Our study has several limitations. Although we provided education regarding the importance of euthermia, instruction on how to provide high quality KMC, and use of the Dream Warmer, we cannot distinguish to what degree each of these components contributed to the reduction in hypothermia rates due to limitations in our data collection. Because the research team provided education and distributed the Warmers, there may have been an observer effect where health care providers altered their behaviour due to awareness of being studied. The lack of patient-specific data on Warmer use makes it difficult to attribute temperature improvements solely to the intervention. Additionally, our data did not differentiate between inborn and transferred newborns, or if the Warmer was used in the health center, transport, or hospital setting. Therefore, we cannot characterise the effect of the Warmer in each of these settings.

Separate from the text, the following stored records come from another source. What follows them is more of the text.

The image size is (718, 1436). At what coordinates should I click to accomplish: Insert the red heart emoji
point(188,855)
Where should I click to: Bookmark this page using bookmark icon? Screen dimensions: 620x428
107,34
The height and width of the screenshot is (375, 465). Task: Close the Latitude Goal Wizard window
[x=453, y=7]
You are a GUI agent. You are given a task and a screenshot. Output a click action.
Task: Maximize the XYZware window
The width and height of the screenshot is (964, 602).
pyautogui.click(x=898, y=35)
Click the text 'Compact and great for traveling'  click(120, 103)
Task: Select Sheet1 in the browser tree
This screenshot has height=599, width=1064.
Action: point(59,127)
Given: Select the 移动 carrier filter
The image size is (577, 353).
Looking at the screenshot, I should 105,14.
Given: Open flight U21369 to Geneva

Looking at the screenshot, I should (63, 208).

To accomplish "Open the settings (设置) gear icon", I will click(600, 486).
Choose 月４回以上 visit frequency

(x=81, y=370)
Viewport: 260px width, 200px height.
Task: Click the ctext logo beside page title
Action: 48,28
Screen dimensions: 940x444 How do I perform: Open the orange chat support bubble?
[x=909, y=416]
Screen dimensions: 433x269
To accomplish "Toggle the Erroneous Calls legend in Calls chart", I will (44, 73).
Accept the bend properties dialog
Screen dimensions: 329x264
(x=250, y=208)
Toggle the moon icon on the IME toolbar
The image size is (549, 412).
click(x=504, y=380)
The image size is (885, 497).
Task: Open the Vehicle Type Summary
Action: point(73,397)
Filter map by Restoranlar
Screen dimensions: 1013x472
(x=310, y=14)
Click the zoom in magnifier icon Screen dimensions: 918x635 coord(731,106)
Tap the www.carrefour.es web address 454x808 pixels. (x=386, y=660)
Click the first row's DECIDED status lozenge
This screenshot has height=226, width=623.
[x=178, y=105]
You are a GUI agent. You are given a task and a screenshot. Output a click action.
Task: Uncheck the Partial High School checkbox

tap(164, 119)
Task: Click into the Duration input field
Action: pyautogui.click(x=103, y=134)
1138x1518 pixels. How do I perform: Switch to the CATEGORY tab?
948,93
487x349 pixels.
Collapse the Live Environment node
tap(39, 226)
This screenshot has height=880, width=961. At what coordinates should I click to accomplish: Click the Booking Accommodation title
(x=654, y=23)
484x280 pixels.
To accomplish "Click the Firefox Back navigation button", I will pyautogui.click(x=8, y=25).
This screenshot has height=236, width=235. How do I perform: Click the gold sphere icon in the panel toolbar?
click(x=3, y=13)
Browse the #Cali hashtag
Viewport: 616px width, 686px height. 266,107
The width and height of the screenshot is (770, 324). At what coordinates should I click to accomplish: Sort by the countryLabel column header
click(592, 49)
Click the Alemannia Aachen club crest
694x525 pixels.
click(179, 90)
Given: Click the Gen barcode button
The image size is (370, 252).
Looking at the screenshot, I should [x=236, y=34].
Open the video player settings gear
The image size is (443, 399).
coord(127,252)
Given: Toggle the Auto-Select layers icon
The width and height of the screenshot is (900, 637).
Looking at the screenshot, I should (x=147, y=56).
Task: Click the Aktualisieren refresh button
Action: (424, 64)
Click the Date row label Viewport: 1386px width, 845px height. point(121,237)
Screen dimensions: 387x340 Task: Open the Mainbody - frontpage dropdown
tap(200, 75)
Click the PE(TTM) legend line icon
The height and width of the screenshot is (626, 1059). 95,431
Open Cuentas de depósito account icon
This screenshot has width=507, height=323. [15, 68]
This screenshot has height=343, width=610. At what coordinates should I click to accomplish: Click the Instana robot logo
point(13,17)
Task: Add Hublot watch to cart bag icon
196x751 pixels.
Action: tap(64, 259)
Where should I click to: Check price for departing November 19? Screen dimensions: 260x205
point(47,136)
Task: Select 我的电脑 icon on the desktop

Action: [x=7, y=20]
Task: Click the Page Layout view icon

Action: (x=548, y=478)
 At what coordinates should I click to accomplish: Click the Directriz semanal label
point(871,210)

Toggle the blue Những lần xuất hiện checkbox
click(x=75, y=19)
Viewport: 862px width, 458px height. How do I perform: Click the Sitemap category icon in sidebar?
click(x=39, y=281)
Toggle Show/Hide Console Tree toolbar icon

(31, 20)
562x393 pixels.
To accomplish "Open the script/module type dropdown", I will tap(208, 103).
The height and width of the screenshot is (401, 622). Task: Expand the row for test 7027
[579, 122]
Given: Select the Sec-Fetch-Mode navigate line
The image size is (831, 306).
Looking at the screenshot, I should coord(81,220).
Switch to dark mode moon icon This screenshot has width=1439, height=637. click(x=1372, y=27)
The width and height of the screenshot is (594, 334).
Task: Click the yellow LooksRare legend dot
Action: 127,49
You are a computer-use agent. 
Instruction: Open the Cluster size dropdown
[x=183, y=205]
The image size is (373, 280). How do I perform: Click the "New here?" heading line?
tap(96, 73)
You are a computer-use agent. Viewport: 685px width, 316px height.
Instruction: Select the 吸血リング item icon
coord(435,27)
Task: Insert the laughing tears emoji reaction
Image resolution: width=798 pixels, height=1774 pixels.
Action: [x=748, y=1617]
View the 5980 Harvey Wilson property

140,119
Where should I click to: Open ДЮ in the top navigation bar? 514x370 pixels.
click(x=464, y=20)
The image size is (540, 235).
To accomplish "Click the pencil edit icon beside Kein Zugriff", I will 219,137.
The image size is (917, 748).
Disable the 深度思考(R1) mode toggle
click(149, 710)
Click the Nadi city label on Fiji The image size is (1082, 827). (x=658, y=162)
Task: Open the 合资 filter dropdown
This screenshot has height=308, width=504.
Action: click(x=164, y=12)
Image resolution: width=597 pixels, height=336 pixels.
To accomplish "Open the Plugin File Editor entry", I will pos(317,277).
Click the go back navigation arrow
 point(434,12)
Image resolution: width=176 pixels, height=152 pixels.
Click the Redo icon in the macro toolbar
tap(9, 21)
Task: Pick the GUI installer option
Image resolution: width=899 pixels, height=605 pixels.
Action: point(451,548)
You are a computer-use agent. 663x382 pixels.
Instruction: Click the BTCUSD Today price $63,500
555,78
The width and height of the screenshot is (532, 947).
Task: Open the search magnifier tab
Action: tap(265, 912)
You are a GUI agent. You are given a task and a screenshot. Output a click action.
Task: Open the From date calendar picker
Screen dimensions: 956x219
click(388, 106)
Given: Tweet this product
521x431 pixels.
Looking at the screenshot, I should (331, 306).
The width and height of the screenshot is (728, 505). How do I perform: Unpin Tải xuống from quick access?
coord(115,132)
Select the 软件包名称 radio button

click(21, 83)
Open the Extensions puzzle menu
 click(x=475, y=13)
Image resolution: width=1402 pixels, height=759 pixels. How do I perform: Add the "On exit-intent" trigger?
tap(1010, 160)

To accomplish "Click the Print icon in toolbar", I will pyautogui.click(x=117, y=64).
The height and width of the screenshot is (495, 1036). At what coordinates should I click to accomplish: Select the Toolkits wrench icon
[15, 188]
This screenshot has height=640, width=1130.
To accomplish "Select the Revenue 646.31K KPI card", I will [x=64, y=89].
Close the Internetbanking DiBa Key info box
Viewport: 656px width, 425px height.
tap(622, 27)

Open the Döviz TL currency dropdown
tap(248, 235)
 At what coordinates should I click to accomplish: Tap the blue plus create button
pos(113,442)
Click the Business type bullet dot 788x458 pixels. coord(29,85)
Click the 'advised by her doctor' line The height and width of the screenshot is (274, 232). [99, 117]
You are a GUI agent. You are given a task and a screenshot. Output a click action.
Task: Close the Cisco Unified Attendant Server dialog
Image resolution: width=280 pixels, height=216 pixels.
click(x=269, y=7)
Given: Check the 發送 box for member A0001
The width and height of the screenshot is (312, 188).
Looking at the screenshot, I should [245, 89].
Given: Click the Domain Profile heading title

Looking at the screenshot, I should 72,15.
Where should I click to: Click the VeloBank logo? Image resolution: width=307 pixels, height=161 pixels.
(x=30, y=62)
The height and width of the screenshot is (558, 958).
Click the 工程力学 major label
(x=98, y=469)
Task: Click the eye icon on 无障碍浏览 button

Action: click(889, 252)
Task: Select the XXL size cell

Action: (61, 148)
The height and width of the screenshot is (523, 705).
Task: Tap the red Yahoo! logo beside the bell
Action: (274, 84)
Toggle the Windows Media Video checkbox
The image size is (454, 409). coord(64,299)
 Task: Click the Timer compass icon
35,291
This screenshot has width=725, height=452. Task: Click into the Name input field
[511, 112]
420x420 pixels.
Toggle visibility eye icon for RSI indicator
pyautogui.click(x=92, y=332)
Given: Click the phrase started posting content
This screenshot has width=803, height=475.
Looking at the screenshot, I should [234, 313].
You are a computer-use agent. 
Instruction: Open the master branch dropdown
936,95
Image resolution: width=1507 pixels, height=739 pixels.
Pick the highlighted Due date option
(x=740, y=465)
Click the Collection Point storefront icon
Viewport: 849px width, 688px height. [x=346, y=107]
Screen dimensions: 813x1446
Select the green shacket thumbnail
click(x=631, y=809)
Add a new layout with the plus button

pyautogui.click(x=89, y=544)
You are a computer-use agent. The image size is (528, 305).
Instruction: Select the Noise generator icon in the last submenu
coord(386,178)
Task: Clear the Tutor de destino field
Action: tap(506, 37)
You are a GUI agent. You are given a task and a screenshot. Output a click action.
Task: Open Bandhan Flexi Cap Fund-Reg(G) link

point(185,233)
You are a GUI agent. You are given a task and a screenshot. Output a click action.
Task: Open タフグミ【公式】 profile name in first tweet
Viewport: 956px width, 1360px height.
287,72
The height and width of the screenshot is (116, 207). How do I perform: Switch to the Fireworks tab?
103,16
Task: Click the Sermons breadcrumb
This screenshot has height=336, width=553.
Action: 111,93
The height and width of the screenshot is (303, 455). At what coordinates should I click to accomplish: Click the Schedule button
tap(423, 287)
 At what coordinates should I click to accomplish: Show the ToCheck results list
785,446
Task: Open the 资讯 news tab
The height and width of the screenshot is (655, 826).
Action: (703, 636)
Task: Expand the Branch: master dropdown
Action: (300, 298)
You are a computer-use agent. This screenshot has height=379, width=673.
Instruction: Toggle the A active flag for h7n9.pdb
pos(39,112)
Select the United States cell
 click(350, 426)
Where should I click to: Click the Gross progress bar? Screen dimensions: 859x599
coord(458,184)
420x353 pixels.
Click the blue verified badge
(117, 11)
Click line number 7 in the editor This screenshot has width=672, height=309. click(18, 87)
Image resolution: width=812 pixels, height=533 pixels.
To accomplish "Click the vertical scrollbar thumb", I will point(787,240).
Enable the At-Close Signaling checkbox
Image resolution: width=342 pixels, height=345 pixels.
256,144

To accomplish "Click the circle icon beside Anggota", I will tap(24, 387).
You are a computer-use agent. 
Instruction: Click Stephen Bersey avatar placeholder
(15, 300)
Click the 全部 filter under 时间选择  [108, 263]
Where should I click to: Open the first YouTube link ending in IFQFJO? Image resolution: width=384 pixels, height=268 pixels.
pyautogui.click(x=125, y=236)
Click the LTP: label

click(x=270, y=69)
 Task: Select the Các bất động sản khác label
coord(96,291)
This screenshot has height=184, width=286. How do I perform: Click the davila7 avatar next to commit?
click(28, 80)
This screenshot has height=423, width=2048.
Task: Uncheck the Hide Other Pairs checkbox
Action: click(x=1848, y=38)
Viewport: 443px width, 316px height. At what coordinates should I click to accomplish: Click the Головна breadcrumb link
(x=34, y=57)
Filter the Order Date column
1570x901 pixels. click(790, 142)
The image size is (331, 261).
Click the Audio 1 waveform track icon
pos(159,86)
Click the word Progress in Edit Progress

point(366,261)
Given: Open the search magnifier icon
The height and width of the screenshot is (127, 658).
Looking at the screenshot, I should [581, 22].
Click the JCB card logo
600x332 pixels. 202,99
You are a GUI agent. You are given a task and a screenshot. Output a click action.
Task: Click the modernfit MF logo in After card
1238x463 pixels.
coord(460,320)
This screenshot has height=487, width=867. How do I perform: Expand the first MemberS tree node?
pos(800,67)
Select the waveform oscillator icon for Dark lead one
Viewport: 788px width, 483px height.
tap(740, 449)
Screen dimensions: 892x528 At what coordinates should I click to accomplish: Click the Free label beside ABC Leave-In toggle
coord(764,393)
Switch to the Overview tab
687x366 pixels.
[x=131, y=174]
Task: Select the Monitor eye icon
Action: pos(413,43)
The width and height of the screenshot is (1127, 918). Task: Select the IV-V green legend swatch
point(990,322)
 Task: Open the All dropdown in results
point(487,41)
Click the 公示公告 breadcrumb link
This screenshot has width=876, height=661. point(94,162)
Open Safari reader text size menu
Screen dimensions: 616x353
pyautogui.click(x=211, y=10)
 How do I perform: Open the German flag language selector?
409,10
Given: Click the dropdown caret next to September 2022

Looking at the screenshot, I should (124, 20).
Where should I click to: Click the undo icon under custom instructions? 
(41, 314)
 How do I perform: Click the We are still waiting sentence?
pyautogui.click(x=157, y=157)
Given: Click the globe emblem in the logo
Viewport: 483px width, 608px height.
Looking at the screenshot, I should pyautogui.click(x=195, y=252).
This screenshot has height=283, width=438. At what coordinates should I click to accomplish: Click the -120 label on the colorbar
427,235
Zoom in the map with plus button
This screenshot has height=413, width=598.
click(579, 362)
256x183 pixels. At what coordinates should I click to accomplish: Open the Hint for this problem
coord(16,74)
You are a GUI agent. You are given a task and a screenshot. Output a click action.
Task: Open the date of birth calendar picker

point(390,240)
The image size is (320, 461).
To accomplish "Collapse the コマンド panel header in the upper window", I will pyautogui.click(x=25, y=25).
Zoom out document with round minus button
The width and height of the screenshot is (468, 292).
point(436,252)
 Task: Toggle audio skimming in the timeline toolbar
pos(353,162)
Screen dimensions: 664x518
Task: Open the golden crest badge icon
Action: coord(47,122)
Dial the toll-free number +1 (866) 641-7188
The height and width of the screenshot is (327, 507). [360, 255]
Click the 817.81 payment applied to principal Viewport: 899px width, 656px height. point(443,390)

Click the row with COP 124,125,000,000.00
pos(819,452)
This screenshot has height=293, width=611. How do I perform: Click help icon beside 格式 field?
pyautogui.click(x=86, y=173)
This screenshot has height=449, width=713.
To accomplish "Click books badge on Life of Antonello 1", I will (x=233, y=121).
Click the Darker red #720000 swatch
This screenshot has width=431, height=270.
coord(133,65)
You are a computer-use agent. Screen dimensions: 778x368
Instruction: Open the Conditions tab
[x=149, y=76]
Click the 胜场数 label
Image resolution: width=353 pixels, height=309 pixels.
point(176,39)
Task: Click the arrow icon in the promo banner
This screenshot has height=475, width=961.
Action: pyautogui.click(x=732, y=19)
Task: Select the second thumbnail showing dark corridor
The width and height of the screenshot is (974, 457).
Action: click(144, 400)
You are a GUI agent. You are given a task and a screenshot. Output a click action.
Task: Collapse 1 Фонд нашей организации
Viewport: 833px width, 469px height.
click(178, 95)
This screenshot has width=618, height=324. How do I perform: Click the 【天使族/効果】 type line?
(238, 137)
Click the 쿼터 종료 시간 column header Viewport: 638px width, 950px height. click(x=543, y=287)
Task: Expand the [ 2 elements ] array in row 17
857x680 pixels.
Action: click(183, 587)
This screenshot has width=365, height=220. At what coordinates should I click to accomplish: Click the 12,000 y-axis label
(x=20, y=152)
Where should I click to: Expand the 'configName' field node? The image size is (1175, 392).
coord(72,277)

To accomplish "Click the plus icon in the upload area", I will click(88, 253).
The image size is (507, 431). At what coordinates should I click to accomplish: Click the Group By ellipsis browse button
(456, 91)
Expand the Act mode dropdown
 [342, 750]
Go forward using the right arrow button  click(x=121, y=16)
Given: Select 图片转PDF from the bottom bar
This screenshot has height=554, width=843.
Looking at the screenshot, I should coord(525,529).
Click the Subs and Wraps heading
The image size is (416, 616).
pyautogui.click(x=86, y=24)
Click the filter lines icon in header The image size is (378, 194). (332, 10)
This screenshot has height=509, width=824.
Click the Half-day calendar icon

We only conducted five Parent Surveys due to time limitations of local study staff. Given the importance of family centered care, future studies should ensure additional data regarding parental perception. The relatively small number of Healthcare Provider and Parent Surveys was insufficient to conduct formal qualitative research methodologies.
CONCLUSIONS
Given the importance of euthermia for survival with normal growth and development, scaling effective interventions aimed at combatting hypothermia are critical to optimising neonatal outcomes. Rates of hypothermia can be meaningfully reduced in a sustained manner with provision of appropriate education and equipment. Implementation Science gave us a practical means to provide and assess an evidence-based intervention in a real-world setting. This may serve as a replicable model for reducing neonatal hypothermia in similar settings. Further studies focusing on use-data in new geographical and cultural settings will provide valuable information to further refine the design of the Dream Warmer and the accompanying educational material. With hypothermia estimated to contribute to 40% of the 2.5 million newborns who die annually in low- and middle-income settings [31], addressing this preventable cause of mortality aligns with achieving to Neonatal 2030 Sustainable Development Goal of <12 deaths/1000 live births.